## Begin

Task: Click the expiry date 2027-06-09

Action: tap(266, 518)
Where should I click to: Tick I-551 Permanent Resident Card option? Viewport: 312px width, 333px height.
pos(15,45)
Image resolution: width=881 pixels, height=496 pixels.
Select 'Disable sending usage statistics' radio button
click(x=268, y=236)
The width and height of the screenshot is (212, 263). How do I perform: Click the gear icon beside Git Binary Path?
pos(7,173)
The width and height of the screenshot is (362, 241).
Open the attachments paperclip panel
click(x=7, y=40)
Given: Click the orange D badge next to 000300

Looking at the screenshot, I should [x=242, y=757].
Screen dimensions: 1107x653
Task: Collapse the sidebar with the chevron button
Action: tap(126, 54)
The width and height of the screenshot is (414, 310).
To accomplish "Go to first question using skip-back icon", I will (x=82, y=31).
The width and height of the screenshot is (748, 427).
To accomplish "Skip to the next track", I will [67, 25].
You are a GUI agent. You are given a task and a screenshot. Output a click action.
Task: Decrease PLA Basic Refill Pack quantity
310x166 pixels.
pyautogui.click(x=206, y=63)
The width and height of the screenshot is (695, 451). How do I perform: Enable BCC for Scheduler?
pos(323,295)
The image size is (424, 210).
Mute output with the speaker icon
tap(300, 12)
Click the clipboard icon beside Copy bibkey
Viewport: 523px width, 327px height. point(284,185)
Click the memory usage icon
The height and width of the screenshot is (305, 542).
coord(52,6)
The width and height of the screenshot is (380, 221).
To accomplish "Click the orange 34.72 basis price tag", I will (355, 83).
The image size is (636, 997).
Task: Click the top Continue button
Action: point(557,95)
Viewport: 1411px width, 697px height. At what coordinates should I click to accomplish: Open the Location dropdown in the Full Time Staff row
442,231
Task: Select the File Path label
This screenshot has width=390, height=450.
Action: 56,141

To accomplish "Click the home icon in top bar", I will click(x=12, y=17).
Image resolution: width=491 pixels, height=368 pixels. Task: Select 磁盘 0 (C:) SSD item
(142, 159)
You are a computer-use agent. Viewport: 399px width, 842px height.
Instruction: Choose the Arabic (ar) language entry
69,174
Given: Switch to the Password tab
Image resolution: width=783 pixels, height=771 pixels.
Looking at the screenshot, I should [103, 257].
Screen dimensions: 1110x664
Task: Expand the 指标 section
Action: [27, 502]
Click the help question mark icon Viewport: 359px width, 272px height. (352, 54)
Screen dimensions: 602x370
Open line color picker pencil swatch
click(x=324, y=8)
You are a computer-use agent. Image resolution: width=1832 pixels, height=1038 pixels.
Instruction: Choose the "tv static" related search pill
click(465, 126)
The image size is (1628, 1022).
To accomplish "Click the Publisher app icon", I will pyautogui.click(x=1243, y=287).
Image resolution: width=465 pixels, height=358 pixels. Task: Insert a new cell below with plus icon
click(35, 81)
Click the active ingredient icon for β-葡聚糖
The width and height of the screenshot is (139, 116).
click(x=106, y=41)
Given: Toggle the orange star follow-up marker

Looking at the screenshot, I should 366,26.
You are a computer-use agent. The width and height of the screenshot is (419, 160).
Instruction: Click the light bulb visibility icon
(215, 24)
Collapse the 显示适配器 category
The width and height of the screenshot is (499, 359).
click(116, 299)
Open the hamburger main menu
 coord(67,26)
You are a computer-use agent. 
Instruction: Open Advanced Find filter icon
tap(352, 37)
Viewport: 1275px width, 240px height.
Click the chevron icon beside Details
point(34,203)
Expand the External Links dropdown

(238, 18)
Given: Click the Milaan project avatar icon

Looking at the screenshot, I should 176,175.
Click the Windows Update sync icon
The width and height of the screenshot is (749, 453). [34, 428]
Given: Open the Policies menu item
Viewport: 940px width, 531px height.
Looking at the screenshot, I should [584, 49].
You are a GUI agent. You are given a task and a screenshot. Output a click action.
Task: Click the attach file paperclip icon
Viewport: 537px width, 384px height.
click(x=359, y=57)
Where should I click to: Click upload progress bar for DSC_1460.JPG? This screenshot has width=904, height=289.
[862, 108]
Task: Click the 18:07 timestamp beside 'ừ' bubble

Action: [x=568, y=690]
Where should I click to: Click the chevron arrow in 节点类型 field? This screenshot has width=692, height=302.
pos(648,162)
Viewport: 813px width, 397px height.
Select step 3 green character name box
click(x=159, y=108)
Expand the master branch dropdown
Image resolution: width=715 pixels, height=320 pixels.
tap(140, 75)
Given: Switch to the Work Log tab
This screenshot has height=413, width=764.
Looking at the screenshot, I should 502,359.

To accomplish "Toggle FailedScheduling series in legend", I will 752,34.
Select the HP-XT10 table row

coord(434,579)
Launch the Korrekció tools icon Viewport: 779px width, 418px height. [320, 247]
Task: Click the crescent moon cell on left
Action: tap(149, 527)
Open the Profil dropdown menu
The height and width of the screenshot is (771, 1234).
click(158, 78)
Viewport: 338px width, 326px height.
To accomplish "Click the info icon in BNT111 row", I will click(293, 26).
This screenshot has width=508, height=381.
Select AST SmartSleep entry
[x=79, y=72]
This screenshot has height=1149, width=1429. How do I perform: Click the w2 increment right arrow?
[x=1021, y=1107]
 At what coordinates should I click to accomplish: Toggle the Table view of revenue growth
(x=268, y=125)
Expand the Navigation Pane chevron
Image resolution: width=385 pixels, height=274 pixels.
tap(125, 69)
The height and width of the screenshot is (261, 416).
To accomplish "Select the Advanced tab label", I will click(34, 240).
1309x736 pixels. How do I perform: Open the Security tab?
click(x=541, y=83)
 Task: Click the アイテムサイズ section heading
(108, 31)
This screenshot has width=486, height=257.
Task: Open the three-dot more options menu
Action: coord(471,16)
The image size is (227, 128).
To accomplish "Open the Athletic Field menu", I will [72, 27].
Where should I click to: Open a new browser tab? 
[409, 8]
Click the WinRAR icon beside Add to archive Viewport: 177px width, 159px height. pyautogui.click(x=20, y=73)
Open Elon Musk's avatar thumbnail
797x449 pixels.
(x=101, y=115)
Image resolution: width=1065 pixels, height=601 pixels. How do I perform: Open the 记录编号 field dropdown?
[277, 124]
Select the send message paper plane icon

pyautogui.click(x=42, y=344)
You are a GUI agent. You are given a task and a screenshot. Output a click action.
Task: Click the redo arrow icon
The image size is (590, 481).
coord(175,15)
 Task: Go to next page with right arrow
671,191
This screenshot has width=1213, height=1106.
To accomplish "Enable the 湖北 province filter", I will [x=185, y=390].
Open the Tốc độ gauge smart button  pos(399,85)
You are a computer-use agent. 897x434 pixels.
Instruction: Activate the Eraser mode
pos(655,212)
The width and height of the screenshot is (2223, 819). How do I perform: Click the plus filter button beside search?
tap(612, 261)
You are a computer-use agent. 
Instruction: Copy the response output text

## End

→ **Task**
Output every line of the rows above as a JSON list of strings, one string per line, omitting blank lines.

→ **The response**
[
  "Task: Click the expiry date 2027-06-09",
  "Action: tap(266, 518)",
  "Where should I click to: Tick I-551 Permanent Resident Card option? Viewport: 312px width, 333px height.",
  "pos(15,45)",
  "Image resolution: width=881 pixels, height=496 pixels.",
  "Select 'Disable sending usage statistics' radio button",
  "click(x=268, y=236)",
  "The width and height of the screenshot is (212, 263). How do I perform: Click the gear icon beside Git Binary Path?",
  "pos(7,173)",
  "The width and height of the screenshot is (362, 241).",
  "Open the attachments paperclip panel",
  "click(x=7, y=40)",
  "Given: Click the orange D badge next to 000300",
  "Looking at the screenshot, I should [x=242, y=757].",
  "Screen dimensions: 1107x653",
  "Task: Collapse the sidebar with the chevron button",
  "Action: tap(126, 54)",
  "The width and height of the screenshot is (414, 310).",
  "To accomplish \"Go to first question using skip-back icon\", I will (x=82, y=31).",
  "The width and height of the screenshot is (748, 427).",
  "To accomplish \"Skip to the next track\", I will [67, 25].",
  "You are a GUI agent. You are given a task and a screenshot. Output a click action.",
  "Task: Decrease PLA Basic Refill Pack quantity",
  "310x166 pixels.",
  "pyautogui.click(x=206, y=63)",
  "The width and height of the screenshot is (695, 451). How do I perform: Enable BCC for Scheduler?",
  "pos(323,295)",
  "The image size is (424, 210).",
  "Mute output with the speaker icon",
  "tap(300, 12)",
  "Click the clipboard icon beside Copy bibkey",
  "Viewport: 523px width, 327px height. point(284,185)",
  "Click the memory usage icon",
  "The height and width of the screenshot is (305, 542).",
  "coord(52,6)",
  "The width and height of the screenshot is (380, 221).",
  "To accomplish \"Click the orange 34.72 basis price tag\", I will (355, 83).",
  "The image size is (636, 997).",
  "Task: Click the top Continue button",
  "Action: point(557,95)",
  "Viewport: 1411px width, 697px height. At what coordinates should I click to accomplish: Open the Location dropdown in the Full Time Staff row",
  "442,231",
  "Task: Select the File Path label",
  "This screenshot has width=390, height=450.",
  "Action: 56,141",
  "To accomplish \"Click the home icon in top bar\", I will click(x=12, y=17).",
  "Image resolution: width=491 pixels, height=368 pixels. Task: Select 磁盘 0 (C:) SSD item",
  "(142, 159)",
  "You are a computer-use agent. Viewport: 399px width, 842px height.",
  "Instruction: Choose the Arabic (ar) language entry",
  "69,174",
  "Given: Switch to the Password tab",
  "Image resolution: width=783 pixels, height=771 pixels.",
  "Looking at the screenshot, I should [103, 257].",
  "Screen dimensions: 1110x664",
  "Task: Expand the 指标 section",
  "Action: [27, 502]",
  "Click the help question mark icon Viewport: 359px width, 272px height. (352, 54)",
  "Screen dimensions: 602x370",
  "Open line color picker pencil swatch",
  "click(x=324, y=8)",
  "You are a computer-use agent. Image resolution: width=1832 pixels, height=1038 pixels.",
  "Instruction: Choose the \"tv static\" related search pill",
  "click(465, 126)",
  "The image size is (1628, 1022).",
  "To accomplish \"Click the Publisher app icon\", I will pyautogui.click(x=1243, y=287).",
  "Image resolution: width=465 pixels, height=358 pixels. Task: Insert a new cell below with plus icon",
  "click(35, 81)",
  "Click the active ingredient icon for β-葡聚糖",
  "The width and height of the screenshot is (139, 116).",
  "click(x=106, y=41)",
  "Given: Toggle the orange star follow-up marker",
  "Looking at the screenshot, I should 366,26.",
  "You are a computer-use agent. The width and height of the screenshot is (419, 160).",
  "Instruction: Click the light bulb visibility icon",
  "(215, 24)",
  "Collapse the 显示适配器 category",
  "The width and height of the screenshot is (499, 359).",
  "click(116, 299)",
  "Open the hamburger main menu",
  " coord(67,26)",
  "You are a computer-use agent. ",
  "Instruction: Open Advanced Find filter icon",
  "tap(352, 37)",
  "Viewport: 1275px width, 240px height.",
  "Click the chevron icon beside Details",
  "point(34,203)",
  "Expand the External Links dropdown",
  "(238, 18)",
  "Given: Click the Milaan project avatar icon",
  "Looking at the screenshot, I should 176,175.",
  "Click the Windows Update sync icon",
  "The width and height of the screenshot is (749, 453). [34, 428]",
  "Given: Open the Policies menu item",
  "Viewport: 940px width, 531px height.",
  "Looking at the screenshot, I should [584, 49].",
  "You are a GUI agent. You are given a task and a screenshot. Output a click action.",
  "Task: Click the attach file paperclip icon",
  "Viewport: 537px width, 384px height.",
  "click(x=359, y=57)",
  "Where should I click to: Click upload progress bar for DSC_1460.JPG? This screenshot has width=904, height=289.",
  "[862, 108]",
  "Task: Click the 18:07 timestamp beside 'ừ' bubble",
  "Action: [x=568, y=690]",
  "Where should I click to: Click the chevron arrow in 节点类型 field? This screenshot has width=692, height=302.",
  "pos(648,162)",
  "Viewport: 813px width, 397px height.",
  "Select step 3 green character name box",
  "click(x=159, y=108)",
  "Expand the master branch dropdown",
  "Image resolution: width=715 pixels, height=320 pixels.",
  "tap(140, 75)",
  "Given: Switch to the Work Log tab",
  "This screenshot has height=413, width=764.",
  "Looking at the screenshot, I should 502,359.",
  "To accomplish \"Toggle FailedScheduling series in legend\", I will 752,34.",
  "Select the HP-XT10 table row",
  "coord(434,579)",
  "Launch the Korrekció tools icon Viewport: 779px width, 418px height. [320, 247]",
  "Task: Click the crescent moon cell on left",
  "Action: tap(149, 527)",
  "Open the Profil dropdown menu",
  "The height and width of the screenshot is (771, 1234).",
  "click(158, 78)",
  "Viewport: 338px width, 326px height.",
  "To accomplish \"Click the info icon in BNT111 row\", I will click(293, 26).",
  "This screenshot has width=508, height=381.",
  "Select AST SmartSleep entry",
  "[x=79, y=72]",
  "This screenshot has height=1149, width=1429. How do I perform: Click the w2 increment right arrow?",
  "[x=1021, y=1107]",
  " At what coordinates should I click to accomplish: Toggle the Table view of revenue growth",
  "(x=268, y=125)",
  "Expand the Navigation Pane chevron",
  "Image resolution: width=385 pixels, height=274 pixels.",
  "tap(125, 69)",
  "The height and width of the screenshot is (261, 416).",
  "To accomplish \"Select the Advanced tab label\", I will click(34, 240).",
  "1309x736 pixels. How do I perform: Open the Security tab?",
  "click(x=541, y=83)",
  " Task: Click the アイテムサイズ section heading",
  "(108, 31)",
  "This screenshot has width=486, height=257.",
  "Task: Open the three-dot more options menu",
  "Action: coord(471,16)",
  "The image size is (227, 128).",
  "To accomplish \"Open the Athletic Field menu\", I will [72, 27].",
  "Where should I click to: Open a new browser tab? ",
  "[409, 8]",
  "Click the WinRAR icon beside Add to archive Viewport: 177px width, 159px height. pyautogui.click(x=20, y=73)",
  "Open Elon Musk's avatar thumbnail",
  "797x449 pixels.",
  "(x=101, y=115)",
  "Image resolution: width=1065 pixels, height=601 pixels. How do I perform: Open the 记录编号 field dropdown?",
  "[277, 124]",
  "Select the send message paper plane icon",
  "pyautogui.click(x=42, y=344)",
  "You are a GUI agent. You are given a task and a screenshot. Output a click action.",
  "Task: Click the redo arrow icon",
  "The image size is (590, 481).",
  "coord(175,15)",
  " Task: Go to next page with right arrow",
  "671,191",
  "This screenshot has width=1213, height=1106.",
  "To accomplish \"Enable the 湖北 province filter\", I will [x=185, y=390].",
  "Open the Tốc độ gauge smart button  pos(399,85)",
  "You are a computer-use agent. 897x434 pixels.",
  "Instruction: Activate the Eraser mode",
  "pos(655,212)",
  "The width and height of the screenshot is (2223, 819). How do I perform: Click the plus filter button beside search?",
  "tap(612, 261)",
  "You are a computer-use agent. ",
  "Instruction: Copy the response output text"
]